* GIVEN REQUEST: Update the passage on the 1990 WASFL season from "The 1990 WASFL" to "in rural areas.", changing "Claremont" to "East Perth" wherever it occurs, and write out that whole stretch.

The 1990 WASFL season was the 106th season of senior Australian Rules football in Perth, Western Australia. It saw the league, already realising that the damage from the admission to the VFL of West Coast would be permanent rather than temporary as was hoped in 1986, rebrand itself as the Western Australia State Football League, but the move was unsuccessful and reversed after a single season. The refusal of WASFL clubs to permit an Eagles reserves team in the WASFL and the WAFC’s refusal to accept one in the AFL’s reserve grade competition led to further problems when Claremont said they would not play West Coast discards in the league team and produced a short-lived draft for such players, whilst at the same time Claremont rejected a proposed draft for the numerous young footballers who came from Perth’s private schools but when not boarding lived in rural areas.

Screen-element location records:
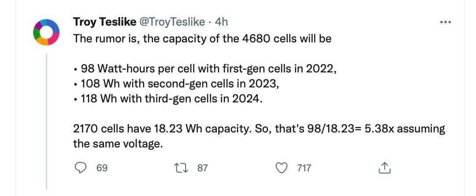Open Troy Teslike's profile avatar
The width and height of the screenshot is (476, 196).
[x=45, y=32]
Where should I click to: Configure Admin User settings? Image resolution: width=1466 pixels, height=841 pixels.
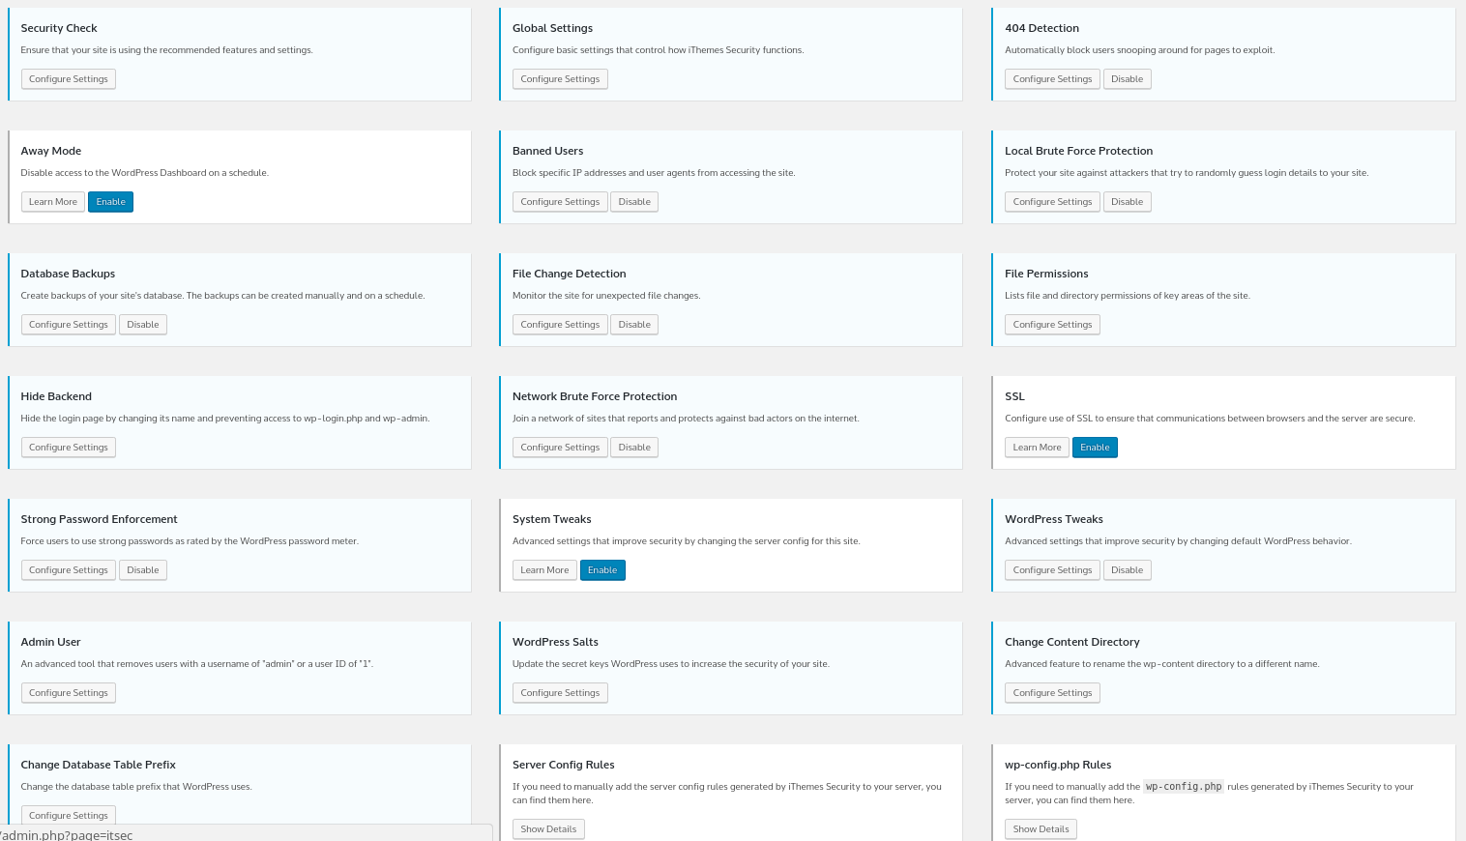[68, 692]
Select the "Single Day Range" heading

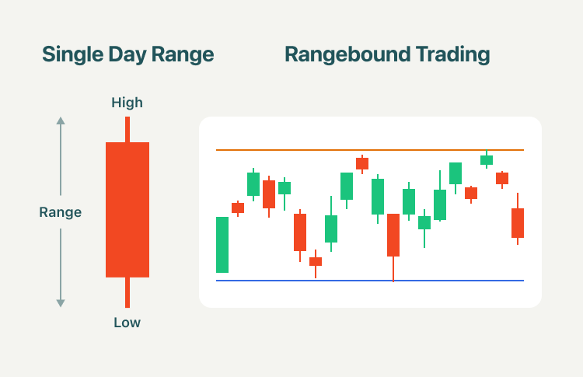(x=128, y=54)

* EXERCISE SOLUTION:
The 1990 WASFL season was the 106th season of senior Australian Rules football in Perth, Western Australia. It saw the league, already realising that the damage from the admission to the VFL of West Coast would be permanent rather than temporary as was hoped in 1986, rebrand itself as the Western Australia State Football League, but the move was unsuccessful and reversed after a single season. The refusal of WASFL clubs to permit an Eagles reserves team in the WASFL and the WAFC’s refusal to accept one in the AFL’s reserve grade competition led to further problems when East Perth said they would not play West Coast discards in the league team and produced a short-lived draft for such players, whilst at the same time East Perth rejected a proposed draft for the numerous young footballers who came from Perth’s private schools but when not boarding lived in rural areas.